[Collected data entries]
--

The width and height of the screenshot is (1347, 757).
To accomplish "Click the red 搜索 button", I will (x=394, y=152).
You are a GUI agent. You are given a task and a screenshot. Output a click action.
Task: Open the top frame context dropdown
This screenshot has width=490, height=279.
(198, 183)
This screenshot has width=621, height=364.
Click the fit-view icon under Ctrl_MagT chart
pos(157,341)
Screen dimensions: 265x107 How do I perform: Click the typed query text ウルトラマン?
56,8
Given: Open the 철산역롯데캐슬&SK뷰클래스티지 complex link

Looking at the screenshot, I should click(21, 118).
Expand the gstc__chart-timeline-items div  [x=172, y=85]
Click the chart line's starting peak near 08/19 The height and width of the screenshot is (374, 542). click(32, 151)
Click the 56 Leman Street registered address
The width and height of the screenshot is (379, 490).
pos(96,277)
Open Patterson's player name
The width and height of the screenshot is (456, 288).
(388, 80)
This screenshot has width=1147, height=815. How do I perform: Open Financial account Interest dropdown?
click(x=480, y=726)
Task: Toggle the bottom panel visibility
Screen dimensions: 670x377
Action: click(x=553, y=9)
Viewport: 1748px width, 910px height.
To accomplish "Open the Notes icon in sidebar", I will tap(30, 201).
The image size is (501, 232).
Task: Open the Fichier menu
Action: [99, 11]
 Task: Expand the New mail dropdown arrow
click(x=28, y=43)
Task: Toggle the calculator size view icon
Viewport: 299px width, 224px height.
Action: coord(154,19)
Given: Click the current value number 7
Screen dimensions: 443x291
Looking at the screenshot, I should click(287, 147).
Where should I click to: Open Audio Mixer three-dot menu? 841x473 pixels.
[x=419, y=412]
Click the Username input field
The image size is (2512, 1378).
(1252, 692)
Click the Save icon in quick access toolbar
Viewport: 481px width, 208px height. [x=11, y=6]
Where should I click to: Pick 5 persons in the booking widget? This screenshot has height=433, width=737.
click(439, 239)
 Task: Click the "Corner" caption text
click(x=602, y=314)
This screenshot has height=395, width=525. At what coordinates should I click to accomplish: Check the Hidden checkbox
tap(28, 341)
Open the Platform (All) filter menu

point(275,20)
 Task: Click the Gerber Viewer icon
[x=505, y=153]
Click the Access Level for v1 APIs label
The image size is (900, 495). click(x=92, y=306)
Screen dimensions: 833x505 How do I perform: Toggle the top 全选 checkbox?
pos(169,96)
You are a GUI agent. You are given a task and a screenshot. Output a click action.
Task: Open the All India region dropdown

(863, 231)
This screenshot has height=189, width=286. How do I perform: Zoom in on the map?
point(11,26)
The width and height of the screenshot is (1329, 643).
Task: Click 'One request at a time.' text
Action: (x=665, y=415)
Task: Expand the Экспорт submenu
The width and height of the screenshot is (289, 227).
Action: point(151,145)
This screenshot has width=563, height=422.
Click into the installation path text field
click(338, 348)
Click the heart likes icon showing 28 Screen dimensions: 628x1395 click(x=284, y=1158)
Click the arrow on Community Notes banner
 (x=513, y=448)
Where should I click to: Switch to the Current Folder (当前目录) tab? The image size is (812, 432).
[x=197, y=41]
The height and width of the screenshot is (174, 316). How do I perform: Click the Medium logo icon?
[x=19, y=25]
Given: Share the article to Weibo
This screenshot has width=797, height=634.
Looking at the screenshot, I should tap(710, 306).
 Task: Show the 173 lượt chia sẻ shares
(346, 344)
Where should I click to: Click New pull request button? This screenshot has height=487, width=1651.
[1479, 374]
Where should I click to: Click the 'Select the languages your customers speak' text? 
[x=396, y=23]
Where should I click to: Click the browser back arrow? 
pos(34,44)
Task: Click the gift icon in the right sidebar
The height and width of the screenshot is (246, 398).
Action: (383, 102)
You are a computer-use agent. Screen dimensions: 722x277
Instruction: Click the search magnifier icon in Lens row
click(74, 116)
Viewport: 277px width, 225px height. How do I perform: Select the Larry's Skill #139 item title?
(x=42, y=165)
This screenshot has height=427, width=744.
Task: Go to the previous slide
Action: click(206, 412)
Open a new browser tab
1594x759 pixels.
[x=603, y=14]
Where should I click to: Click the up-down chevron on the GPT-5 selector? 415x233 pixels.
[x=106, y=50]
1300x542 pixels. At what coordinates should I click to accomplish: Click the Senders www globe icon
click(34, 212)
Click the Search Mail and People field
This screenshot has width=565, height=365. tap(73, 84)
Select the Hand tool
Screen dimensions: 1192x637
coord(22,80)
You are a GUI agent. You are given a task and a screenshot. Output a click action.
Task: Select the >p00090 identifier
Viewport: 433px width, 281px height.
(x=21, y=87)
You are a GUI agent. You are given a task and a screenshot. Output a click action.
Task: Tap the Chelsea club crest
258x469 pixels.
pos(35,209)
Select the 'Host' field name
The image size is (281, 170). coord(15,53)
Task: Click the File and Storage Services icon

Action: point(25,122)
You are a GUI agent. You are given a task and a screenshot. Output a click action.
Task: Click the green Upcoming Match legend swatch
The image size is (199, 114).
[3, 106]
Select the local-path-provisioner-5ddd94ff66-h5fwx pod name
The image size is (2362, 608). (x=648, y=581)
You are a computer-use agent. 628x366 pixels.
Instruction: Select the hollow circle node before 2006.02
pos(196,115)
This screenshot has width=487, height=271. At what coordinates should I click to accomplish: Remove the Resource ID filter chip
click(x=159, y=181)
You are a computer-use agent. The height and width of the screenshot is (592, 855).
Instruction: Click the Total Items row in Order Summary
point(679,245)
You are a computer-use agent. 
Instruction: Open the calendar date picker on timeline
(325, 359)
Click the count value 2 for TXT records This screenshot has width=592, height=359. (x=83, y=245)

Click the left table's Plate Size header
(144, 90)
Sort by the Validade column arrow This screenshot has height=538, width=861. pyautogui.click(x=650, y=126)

--

- **YOUR TASK**
Look through the data above. Copy every line with the string "computer" in it.

- **EXERCISE ANSWER**
You are a computer-use agent. Screen dimensions: 722x277
You are a computer-use agent. 628x366 pixels.
You are a computer-use agent. The height and width of the screenshot is (592, 855).
You are a computer-use agent. 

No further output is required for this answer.